Walken too is fantastic as the gentle Nick, who for him the war was not something of honor and courage but was the death blow to his soul.  His lost nature breaks your heart, how dead he is inside with the Russian roulette the only thing he now knows.  You silently plead for him to go back with Mike but know that perhaps if he did, his fate would still break him.

Streep, even in this early role, showed us why she is one of the greatest actresses of all time.  Linda is a good woman, loving, caring, but also torn between her love for Nick and the comfort of Mike, between the memory of a lost man and the presence of a live one. 

Sadly, her then-companion John Cazale, who plays one of Mike's friends who doesn't go to Nam, was dying of lung cancer at the time The Deer Hunter was being made.  To accommodate him, all the scenes involving him were shot first; Cazale died before the film's release.

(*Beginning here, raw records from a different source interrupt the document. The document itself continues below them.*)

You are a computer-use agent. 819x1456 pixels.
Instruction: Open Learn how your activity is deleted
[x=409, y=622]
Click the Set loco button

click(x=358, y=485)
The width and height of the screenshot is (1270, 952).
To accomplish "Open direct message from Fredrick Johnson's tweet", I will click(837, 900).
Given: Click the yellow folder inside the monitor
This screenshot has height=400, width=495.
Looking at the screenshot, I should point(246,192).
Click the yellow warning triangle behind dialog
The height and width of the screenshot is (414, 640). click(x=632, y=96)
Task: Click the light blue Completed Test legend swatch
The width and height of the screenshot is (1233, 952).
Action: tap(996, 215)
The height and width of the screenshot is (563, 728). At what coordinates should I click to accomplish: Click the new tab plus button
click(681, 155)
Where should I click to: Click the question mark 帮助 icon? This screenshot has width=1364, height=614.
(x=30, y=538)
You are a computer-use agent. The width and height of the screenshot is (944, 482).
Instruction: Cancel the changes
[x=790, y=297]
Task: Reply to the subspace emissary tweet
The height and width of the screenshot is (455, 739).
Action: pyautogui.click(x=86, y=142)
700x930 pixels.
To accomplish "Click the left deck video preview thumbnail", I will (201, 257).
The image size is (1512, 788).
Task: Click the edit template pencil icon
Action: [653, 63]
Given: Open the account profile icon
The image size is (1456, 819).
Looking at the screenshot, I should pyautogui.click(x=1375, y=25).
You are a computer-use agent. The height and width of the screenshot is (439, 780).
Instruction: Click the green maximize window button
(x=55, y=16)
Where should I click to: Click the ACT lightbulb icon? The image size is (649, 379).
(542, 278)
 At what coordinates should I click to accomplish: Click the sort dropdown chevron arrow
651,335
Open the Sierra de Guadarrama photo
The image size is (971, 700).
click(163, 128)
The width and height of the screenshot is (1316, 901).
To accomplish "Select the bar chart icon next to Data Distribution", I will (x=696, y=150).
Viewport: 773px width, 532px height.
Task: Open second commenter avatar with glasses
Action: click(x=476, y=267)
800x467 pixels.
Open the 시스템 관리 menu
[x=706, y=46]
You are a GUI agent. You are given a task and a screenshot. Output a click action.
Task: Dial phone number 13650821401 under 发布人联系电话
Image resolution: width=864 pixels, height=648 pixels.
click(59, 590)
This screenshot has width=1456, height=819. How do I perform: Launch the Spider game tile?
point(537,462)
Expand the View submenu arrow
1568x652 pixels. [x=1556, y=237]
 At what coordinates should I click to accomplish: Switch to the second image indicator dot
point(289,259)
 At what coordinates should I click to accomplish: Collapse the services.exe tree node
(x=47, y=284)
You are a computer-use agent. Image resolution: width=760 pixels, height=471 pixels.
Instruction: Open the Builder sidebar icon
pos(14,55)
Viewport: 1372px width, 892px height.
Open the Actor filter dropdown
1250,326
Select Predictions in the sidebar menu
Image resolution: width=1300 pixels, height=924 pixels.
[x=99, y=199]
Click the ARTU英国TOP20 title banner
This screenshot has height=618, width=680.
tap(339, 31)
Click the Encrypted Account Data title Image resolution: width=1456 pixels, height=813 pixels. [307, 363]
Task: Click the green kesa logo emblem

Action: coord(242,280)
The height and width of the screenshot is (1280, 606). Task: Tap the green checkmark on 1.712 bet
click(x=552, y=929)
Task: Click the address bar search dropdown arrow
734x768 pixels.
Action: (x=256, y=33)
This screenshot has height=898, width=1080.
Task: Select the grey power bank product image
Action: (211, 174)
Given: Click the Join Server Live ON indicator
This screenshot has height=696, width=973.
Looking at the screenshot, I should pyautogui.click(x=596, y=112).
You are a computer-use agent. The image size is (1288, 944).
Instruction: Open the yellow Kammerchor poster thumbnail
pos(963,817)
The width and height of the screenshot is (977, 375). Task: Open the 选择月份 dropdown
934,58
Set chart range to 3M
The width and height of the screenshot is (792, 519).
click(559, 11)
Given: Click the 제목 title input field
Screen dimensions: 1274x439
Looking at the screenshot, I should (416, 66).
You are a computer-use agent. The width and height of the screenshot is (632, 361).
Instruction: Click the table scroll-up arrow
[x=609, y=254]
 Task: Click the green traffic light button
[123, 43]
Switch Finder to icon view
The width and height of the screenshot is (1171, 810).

I think The Deer Hunter is a good film, a moving story of men who endured war, some who survived it, some who did not.  Is it an anti-war film?  I'm not sold on that idea.  I think it's more about survival and the price of friendship, of bonds between brothers: in war and in peace.  It is a very long film (the wedding scene itself I think went on far too long) and perhaps the worst date movie of all time.  However, in terms of acting (particularly by Walken, Streep, and DeNiro), and as a story of how we judge what a man is, The Deer Hunter is a good, strong choice.